“Christ.”
From the stage, a police captain was asking people to move slowly and calmly to the exits.
Jason spotted Ted Fields making his way to the front of the stage. He lifted down Minerva and then The Maestro.
Sam whistled to Reynolds. Reynolds patted Devant on the arm, and Devant, looking deeply shaken, joined the officers directing people to the fire exits. Despite the instructions to stay calm, a few people began to rush. Glasses were spilled, chairs knocked over as guests scrambled to grab their belongings and push through the sea of tables. Officers moved to assist.
Reynolds rejoined Sam and Jason.
“We could be looking for a bomb,” Sam said.
Even in the muted light, Jason could see Reynolds lost color. “Where the hell would he get hold of something like that?”
“Explosives, incendiary devices are used frequently in magic shows. Not the real thing, of course, but the principles of putting a device like that together are essentially the same.”
Reynolds gave Jason a look of noncomprehension before turning to make his way through the crowd to begin directing his team to search beneath tables, chairs, potted plants, and every other place they could think of.
“Would he stay to watch?” Jason asked Sam. Sam was surveying the crowd, scanning intently for Terry. Every officer and agent had been provided with a photo of Van der Beck.
Sam gave him a quick, distracted look. “He doesn’t plan on dying in here, that I can tell you.”
There was an unearthly whoosh from a few feet to the side. A woman screamed as the black and gold draperies behind the stage burst into flames. A wave of heat seemed to roll over them.
“Move,” Sam ordered. His hands locked on Jason’s shoulders, and he thrust him into the stream of now panicking people shoving their way back through the bookcase door.
“Sam!” Jason tried to look back over his shoulder. The room was already filling with smoke. He could not see Sam. “Sam!”
He tried to push a return path through the wall of terrified people, but that was impossible. No one was about to fall back or give way. The tide of club guests surged forward, carrying Jason with them.
Someone stumbled against him. An older man with a cane. Jason steadied him. Someone knocked into him on the other side. He looked and saw Elle Diamond in a black sequined evening gown. Her blue eyes seemed to reflect the flames now engulfing the stage.
“Don’t fall. Don’t slip,” Diamond said. “Don’t lose your footing.” She was half dragging an elderly woman in a silver chiffon gown behind her. “Don’t fall. Don’t slip,” She repeated like a mantra.
The crowd lurched forward, and Jason was half-crushed against the edge of the bookshelf, but then he managed to wriggle through. When he reached the entry hall, he realized he could not go back for Sam.
His first responsibility was to make sure everyone got out safely.
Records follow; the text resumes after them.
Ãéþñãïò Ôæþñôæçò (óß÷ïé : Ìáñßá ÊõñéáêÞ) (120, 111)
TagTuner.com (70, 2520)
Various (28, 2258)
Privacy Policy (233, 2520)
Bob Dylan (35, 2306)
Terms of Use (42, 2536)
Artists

As agonizing a choice as it was, that had to be his priority.
He stepped to the side and began to help people through the doorway, sometimes bodily hauling them through. Smoke was billowing from the dining room, and the final people stumbling out were choking and coughing.
Jason slipped back through the doorcase—the heat on the other side was like stepping into a sauna. But it’s a dry heat, he thought crazily.
Only a step or two in, he bumped into someone slim and slight and blonde. Through the smoke, he recognized Detective Ward. She wore a blue silk evening dress and held a wad of colored silk scarves in front of her face.
I thought so. I thought you were probably a member of the community.
“You can’t go back in there,” she cried hoarsely. And then, “Agent West? Are you crazy? What the hell are you doing?”
“Sam Kennedy is still in there.”
“Nobody is in there. We’re the last ones out.” She planted a surprisingly forceful hand in his chest, driving him backward toward the main entrance and the fresh air.
As they stumbled outside into the cold night, firemen brushed past them, dragging heavy rubber hoses. Red and blue strobe lights cut through the smoky darkness. The shriek of sirens drowned out the sound of voices, the crackle of radios.
The April night was so frigid, Jason felt like he was choking on it. He couldn’t stop coughing. Someone in a paramedic’s uniform slapped an oxygen mask over his face, draped a blanket over his shoulders, and asked him a bunch of questions he didn’t listen to.
Where is he? Where the hell is he? Why doesn’t he come? Why don’t I see him anywhere?
When he was able to stop coughing, he shoved the mask away and started moving through the crowd. News vans were arriving and more paramedics and more fire engines. The street outside the club was jammed with vehicles and people. Club goers stood in bunches, talking and crying. Some spoke to police officers. Some spoke to reporters.